**Task**: Please write out the material below word for word, from its first line down to and including the line that contains "[x=159, y=29]", and leave the pictures out of your answer.

**Raw records**:

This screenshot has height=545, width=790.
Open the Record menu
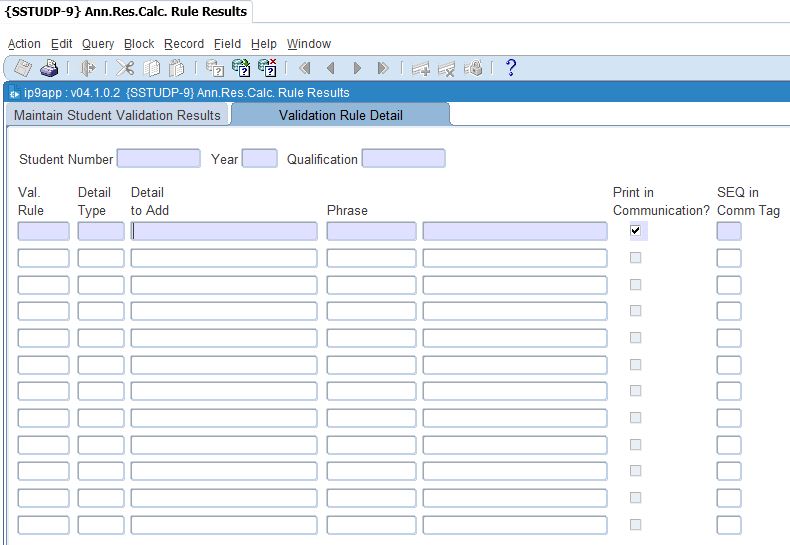click(184, 44)
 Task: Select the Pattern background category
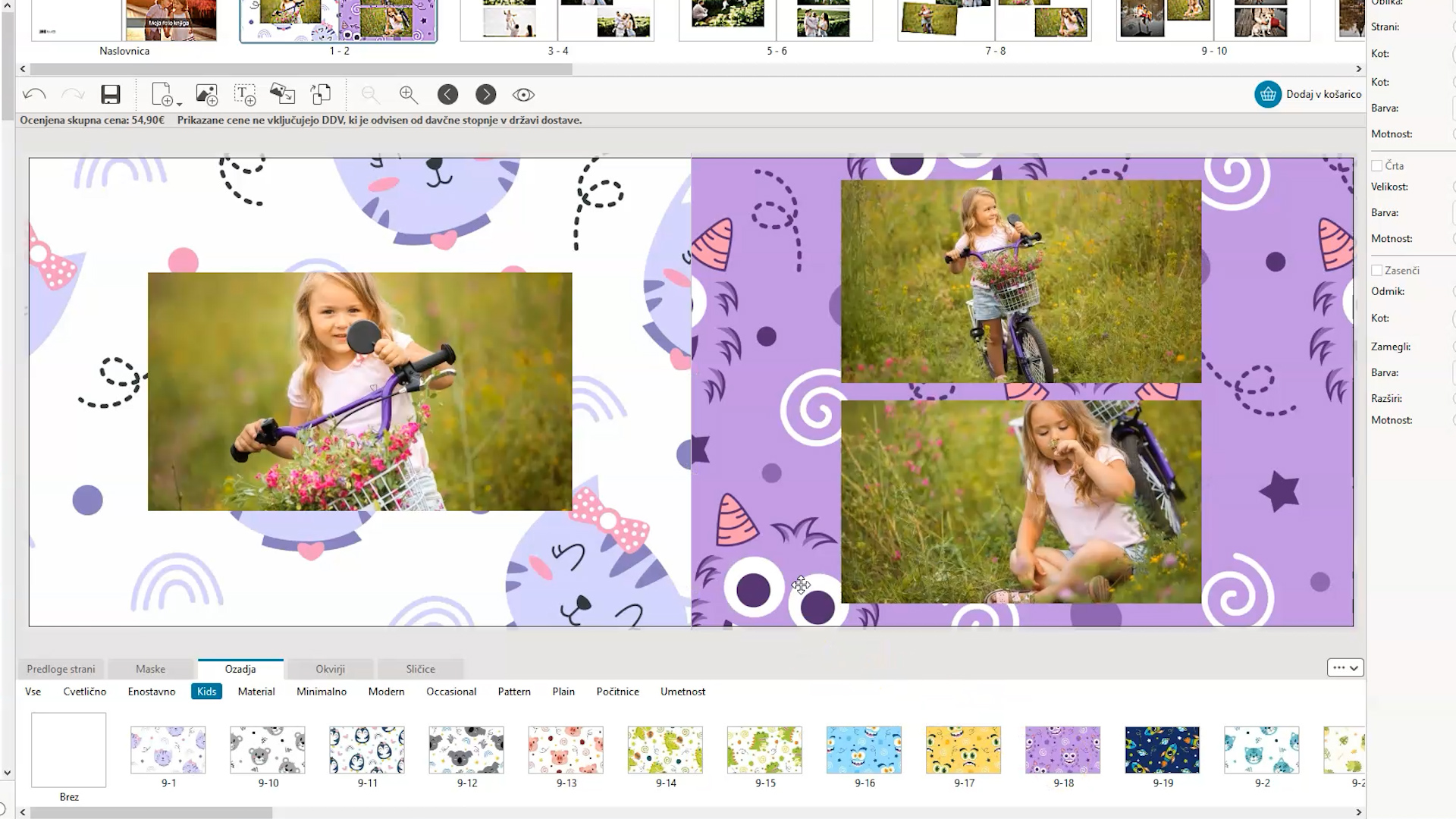click(x=514, y=692)
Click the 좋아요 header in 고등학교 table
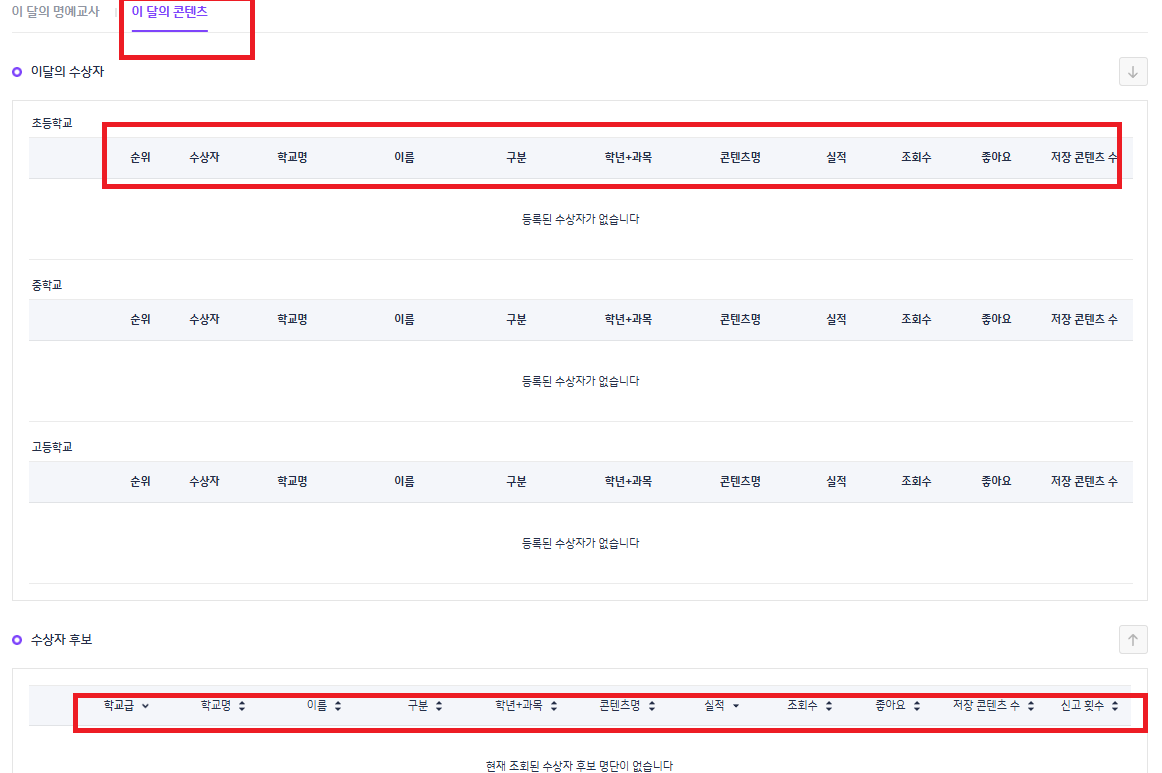The height and width of the screenshot is (773, 1162). pyautogui.click(x=996, y=482)
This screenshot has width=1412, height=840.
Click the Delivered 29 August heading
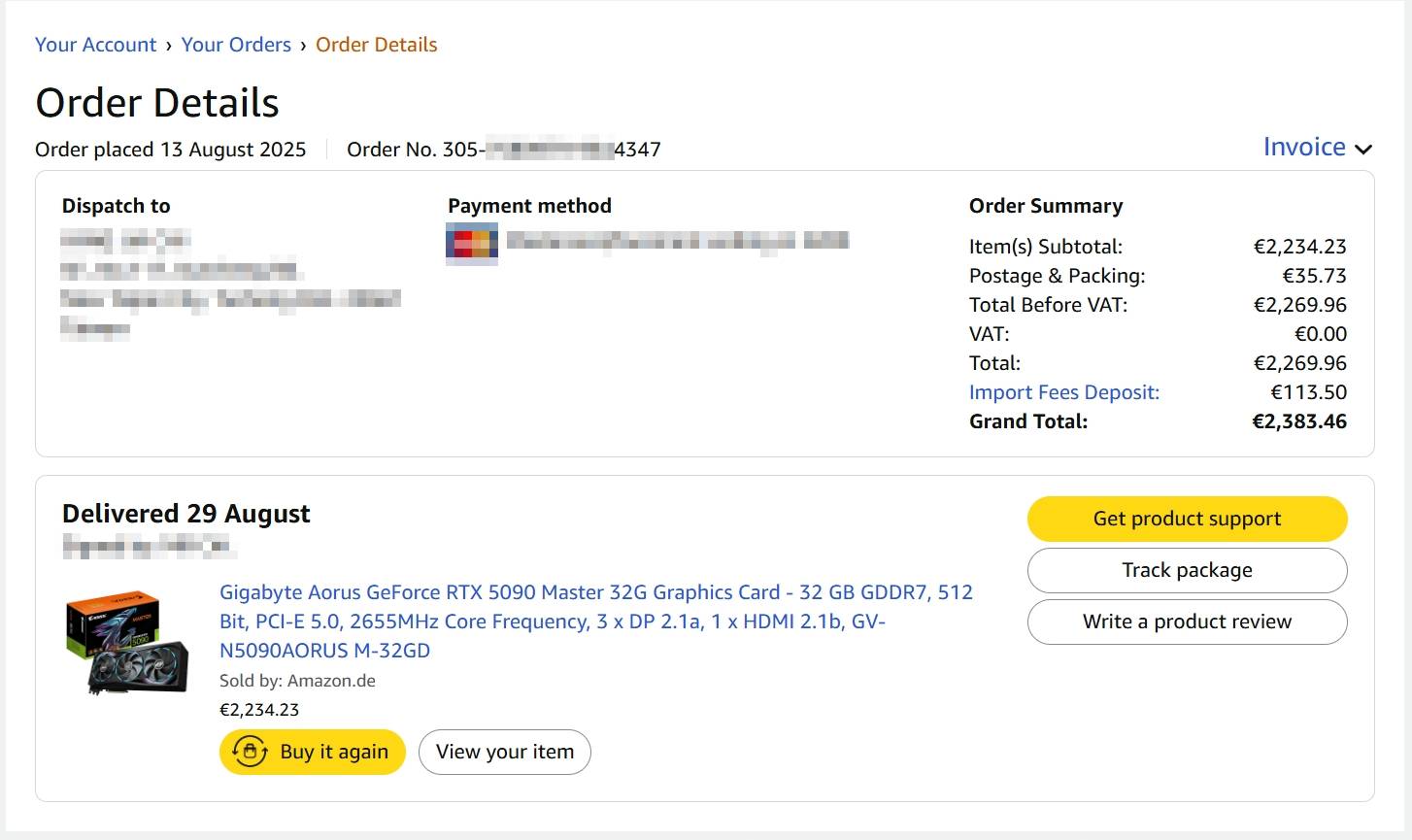186,514
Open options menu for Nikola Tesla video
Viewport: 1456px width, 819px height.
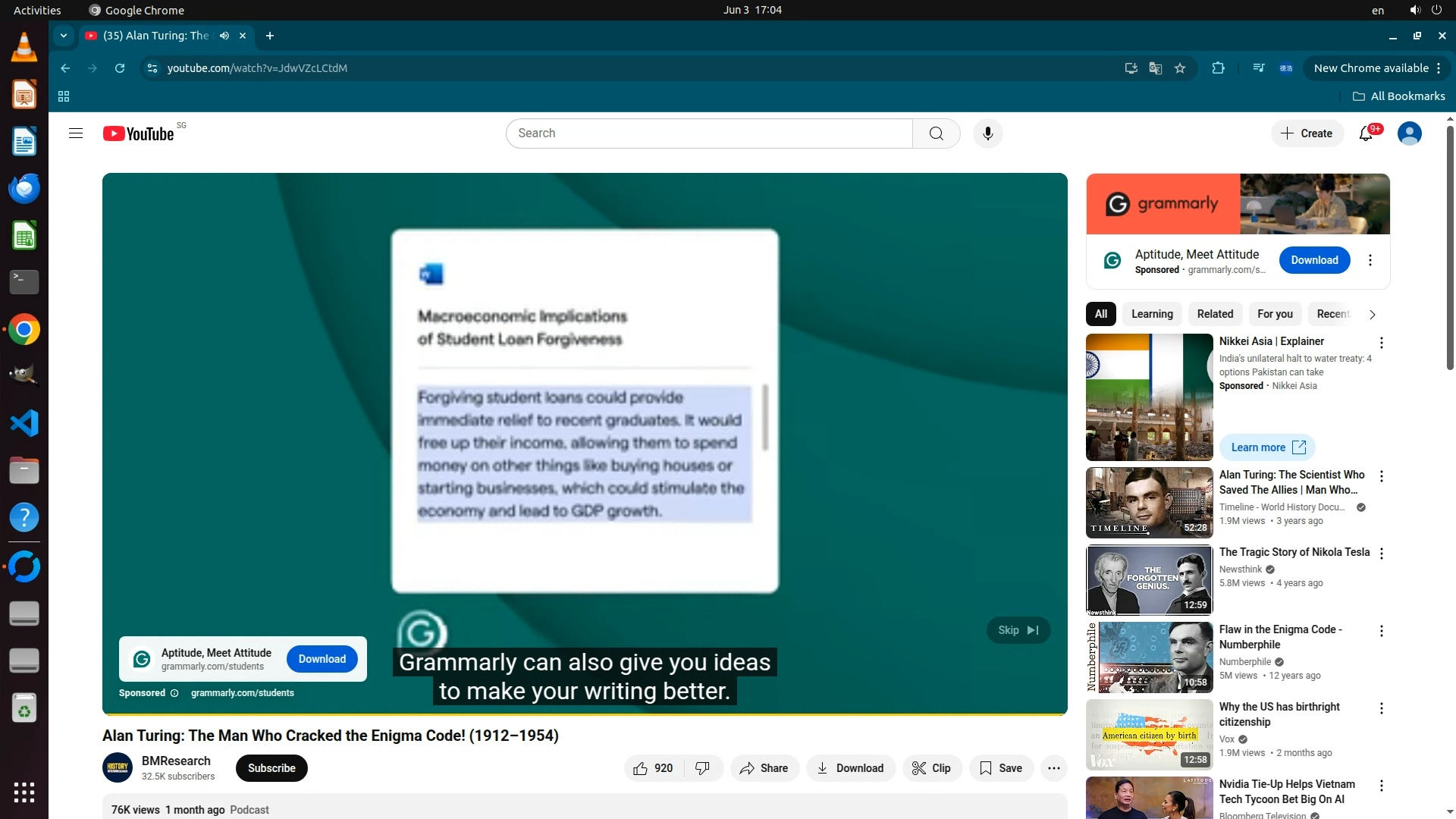(1381, 554)
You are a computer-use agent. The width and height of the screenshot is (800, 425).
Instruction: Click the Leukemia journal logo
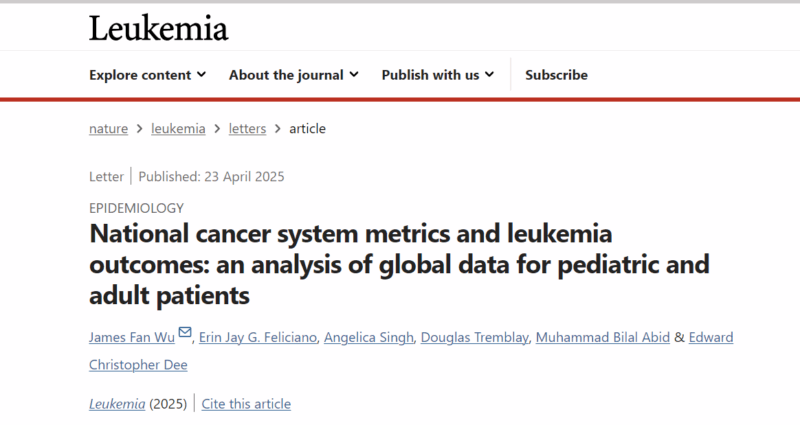[x=159, y=29]
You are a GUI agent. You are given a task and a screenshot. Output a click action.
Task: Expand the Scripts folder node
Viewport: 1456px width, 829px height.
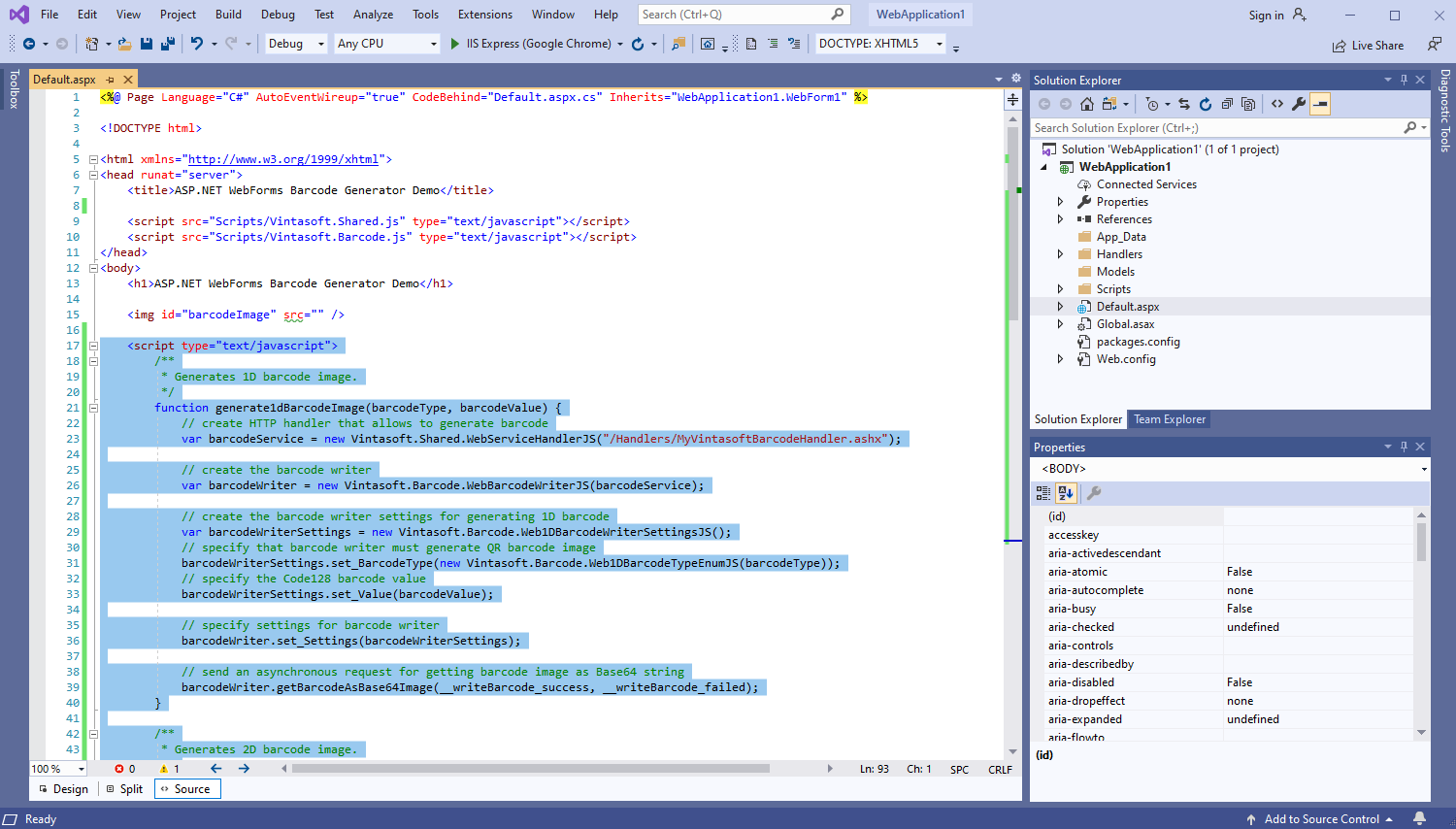[x=1060, y=289]
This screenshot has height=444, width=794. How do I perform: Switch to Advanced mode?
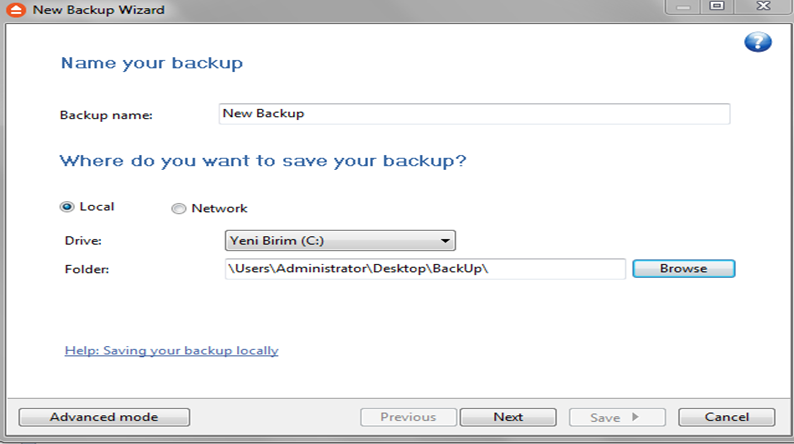point(104,417)
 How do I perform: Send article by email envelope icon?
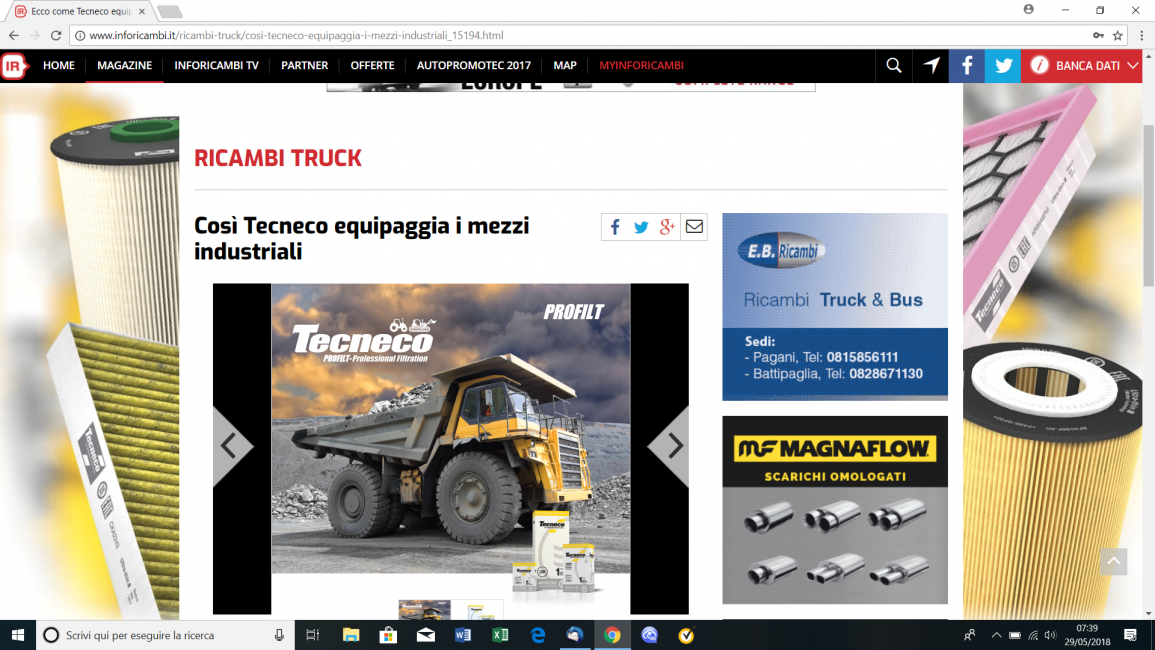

**Result of this task**:
This screenshot has height=545, width=790.
Open the Record menu
click(184, 44)
 Task: Select the Pattern background category
click(x=514, y=692)
Click the 좋아요 header in 고등학교 table
The height and width of the screenshot is (773, 1162). pyautogui.click(x=996, y=482)
This screenshot has width=1412, height=840.
Click the Delivered 29 August heading
186,514
Open options menu for Nikola Tesla video
Viewport: 1456px width, 819px height.
(1381, 554)
You are a computer-use agent. The width and height of the screenshot is (800, 425).
Instruction: Click the Leukemia journal logo
[x=159, y=29]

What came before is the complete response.